WORK TO COMPLETE – Quote the items verbatim, starting at their first line and ending at the line that contains "coord(853,53)".

INFORMATION PROVIDED –
######

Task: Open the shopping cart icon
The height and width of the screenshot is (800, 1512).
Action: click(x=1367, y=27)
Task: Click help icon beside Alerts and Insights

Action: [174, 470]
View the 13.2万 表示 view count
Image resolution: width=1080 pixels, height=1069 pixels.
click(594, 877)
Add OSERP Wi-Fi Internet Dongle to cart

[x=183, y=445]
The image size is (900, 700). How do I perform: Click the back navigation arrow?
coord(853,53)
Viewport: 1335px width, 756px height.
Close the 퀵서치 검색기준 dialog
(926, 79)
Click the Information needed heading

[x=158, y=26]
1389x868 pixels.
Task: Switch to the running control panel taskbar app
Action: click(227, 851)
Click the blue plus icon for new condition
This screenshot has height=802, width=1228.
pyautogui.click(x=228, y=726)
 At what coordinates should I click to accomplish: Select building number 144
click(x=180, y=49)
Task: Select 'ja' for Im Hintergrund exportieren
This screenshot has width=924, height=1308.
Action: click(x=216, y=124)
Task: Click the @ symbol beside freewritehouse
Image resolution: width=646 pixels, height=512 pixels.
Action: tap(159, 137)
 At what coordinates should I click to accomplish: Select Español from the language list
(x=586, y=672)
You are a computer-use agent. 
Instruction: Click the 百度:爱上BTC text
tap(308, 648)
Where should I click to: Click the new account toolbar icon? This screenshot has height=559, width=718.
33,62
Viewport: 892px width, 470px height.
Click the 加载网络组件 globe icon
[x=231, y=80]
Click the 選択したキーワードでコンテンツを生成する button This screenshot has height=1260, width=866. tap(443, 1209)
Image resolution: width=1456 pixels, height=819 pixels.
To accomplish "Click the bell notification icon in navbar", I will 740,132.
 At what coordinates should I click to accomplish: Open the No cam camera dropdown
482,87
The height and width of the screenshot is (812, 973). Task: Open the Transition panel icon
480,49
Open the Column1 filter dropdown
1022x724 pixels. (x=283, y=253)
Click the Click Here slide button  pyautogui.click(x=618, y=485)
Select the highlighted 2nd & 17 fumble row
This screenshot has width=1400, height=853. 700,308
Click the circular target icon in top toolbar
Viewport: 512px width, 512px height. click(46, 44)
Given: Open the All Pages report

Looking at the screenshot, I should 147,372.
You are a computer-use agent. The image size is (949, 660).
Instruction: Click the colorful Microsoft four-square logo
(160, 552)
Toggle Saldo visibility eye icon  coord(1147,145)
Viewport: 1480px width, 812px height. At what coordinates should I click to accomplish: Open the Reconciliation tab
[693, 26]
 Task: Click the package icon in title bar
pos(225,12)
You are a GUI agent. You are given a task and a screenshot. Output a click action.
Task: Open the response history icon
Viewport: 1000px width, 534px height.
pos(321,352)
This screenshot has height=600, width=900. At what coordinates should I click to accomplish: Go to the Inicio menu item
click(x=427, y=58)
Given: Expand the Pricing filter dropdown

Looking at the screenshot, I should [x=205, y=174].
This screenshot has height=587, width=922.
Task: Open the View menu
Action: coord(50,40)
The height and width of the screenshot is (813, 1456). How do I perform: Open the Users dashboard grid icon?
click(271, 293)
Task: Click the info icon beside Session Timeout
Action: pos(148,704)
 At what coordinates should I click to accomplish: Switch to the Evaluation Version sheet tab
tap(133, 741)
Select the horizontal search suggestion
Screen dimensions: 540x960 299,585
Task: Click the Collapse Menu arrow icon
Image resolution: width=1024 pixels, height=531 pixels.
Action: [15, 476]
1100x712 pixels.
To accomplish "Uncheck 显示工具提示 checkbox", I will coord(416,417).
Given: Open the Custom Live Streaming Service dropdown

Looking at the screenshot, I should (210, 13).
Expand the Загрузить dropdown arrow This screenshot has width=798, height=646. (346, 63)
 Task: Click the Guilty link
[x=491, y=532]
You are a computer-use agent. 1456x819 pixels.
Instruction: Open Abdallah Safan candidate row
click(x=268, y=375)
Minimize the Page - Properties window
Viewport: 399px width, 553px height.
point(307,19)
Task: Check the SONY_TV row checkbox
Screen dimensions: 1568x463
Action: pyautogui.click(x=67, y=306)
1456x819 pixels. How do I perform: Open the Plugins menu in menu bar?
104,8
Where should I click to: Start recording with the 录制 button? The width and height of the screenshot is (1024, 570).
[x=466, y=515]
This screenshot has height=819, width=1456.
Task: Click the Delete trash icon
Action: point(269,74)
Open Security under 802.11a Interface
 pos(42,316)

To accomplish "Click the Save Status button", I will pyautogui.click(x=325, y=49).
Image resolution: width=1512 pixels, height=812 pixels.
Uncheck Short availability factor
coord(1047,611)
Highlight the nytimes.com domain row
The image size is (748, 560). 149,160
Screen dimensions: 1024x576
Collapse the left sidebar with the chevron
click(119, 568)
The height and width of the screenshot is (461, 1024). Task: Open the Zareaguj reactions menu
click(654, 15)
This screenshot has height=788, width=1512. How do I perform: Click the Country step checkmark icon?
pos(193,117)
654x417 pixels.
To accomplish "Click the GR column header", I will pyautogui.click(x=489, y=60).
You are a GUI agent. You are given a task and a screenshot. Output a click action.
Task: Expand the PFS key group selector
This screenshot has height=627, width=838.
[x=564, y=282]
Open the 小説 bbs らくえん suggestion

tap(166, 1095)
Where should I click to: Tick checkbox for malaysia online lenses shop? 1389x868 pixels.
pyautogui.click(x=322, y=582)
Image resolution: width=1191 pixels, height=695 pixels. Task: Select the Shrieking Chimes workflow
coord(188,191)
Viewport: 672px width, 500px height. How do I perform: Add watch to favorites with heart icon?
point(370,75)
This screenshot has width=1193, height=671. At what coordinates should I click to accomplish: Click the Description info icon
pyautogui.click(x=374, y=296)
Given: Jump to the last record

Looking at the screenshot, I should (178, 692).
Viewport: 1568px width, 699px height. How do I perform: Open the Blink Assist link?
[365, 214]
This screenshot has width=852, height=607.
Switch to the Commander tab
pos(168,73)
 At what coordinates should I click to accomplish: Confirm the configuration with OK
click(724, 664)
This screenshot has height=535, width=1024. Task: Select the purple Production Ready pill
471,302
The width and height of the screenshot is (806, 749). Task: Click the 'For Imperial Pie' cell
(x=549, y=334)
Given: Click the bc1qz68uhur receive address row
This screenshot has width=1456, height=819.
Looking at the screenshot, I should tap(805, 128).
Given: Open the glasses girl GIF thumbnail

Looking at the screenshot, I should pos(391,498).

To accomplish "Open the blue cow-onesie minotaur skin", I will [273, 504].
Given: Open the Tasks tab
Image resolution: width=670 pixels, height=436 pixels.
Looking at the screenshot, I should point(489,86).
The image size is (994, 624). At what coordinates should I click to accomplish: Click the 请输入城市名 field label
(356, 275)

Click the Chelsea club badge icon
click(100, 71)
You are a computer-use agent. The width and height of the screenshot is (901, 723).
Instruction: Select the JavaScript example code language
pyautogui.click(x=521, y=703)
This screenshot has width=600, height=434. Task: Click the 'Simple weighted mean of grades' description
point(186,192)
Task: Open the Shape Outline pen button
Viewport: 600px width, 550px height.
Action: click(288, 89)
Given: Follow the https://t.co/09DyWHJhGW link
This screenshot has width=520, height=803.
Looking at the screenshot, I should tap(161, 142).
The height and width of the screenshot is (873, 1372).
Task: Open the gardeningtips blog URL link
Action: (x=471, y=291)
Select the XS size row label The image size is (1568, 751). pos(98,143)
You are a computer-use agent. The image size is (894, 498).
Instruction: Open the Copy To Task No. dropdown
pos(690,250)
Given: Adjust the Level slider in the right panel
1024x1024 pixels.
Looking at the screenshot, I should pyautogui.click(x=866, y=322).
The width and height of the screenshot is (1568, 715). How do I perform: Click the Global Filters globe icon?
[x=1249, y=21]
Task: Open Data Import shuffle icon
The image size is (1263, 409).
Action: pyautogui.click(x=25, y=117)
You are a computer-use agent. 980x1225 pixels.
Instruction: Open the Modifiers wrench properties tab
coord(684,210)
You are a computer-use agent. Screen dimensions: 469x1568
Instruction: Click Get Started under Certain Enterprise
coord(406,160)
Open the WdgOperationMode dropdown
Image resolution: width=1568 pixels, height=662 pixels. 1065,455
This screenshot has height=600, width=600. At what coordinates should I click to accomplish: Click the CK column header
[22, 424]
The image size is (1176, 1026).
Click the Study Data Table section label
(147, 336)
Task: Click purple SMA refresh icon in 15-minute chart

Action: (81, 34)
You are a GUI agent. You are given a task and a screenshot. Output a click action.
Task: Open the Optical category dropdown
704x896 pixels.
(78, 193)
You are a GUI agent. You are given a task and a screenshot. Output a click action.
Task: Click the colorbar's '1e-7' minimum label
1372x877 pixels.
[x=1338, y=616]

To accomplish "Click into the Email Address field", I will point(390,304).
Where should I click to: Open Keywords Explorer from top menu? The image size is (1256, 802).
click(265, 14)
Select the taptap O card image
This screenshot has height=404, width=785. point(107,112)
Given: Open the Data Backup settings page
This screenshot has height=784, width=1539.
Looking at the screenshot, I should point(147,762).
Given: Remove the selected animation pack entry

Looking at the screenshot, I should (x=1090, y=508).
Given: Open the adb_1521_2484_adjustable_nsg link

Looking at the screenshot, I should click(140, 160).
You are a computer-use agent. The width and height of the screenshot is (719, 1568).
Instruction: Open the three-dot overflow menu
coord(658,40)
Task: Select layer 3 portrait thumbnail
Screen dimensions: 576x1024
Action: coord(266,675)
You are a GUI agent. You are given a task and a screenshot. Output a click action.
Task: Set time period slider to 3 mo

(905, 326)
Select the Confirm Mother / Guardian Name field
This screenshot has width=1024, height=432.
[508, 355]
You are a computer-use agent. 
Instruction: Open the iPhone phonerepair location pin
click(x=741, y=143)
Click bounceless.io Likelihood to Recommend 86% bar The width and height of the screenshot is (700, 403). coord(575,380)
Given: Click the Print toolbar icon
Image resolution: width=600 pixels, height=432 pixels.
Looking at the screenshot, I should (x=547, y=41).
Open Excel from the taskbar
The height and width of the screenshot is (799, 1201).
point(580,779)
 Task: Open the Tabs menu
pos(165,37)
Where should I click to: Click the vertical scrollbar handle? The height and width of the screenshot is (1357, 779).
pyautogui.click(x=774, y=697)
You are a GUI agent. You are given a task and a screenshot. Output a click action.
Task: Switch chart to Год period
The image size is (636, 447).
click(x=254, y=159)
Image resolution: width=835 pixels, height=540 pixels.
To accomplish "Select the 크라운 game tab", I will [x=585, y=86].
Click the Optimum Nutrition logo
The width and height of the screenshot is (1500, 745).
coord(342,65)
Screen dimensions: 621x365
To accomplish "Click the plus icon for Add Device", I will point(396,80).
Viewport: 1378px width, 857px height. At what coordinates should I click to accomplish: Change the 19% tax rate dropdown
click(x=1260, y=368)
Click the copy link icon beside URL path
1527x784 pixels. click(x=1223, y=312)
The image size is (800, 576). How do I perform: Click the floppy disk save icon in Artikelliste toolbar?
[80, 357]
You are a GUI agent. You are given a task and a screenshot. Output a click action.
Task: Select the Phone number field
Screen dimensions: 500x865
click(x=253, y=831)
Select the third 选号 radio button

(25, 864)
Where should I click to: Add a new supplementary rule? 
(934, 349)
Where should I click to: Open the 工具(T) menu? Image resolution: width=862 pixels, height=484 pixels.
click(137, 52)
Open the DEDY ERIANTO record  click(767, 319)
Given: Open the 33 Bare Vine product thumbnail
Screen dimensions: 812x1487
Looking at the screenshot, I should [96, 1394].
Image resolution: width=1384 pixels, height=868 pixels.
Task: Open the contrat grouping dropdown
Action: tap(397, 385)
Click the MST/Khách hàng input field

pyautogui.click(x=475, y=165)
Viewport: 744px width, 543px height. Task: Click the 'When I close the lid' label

######

EXERCISE RESULT –
Task: Open the shopping cart icon
The height and width of the screenshot is (800, 1512).
Action: click(x=1367, y=27)
Task: Click help icon beside Alerts and Insights

Action: [174, 470]
View the 13.2万 表示 view count
Image resolution: width=1080 pixels, height=1069 pixels.
click(594, 877)
Add OSERP Wi-Fi Internet Dongle to cart

[x=183, y=445]
The image size is (900, 700). How do I perform: Click the back navigation arrow?
coord(853,53)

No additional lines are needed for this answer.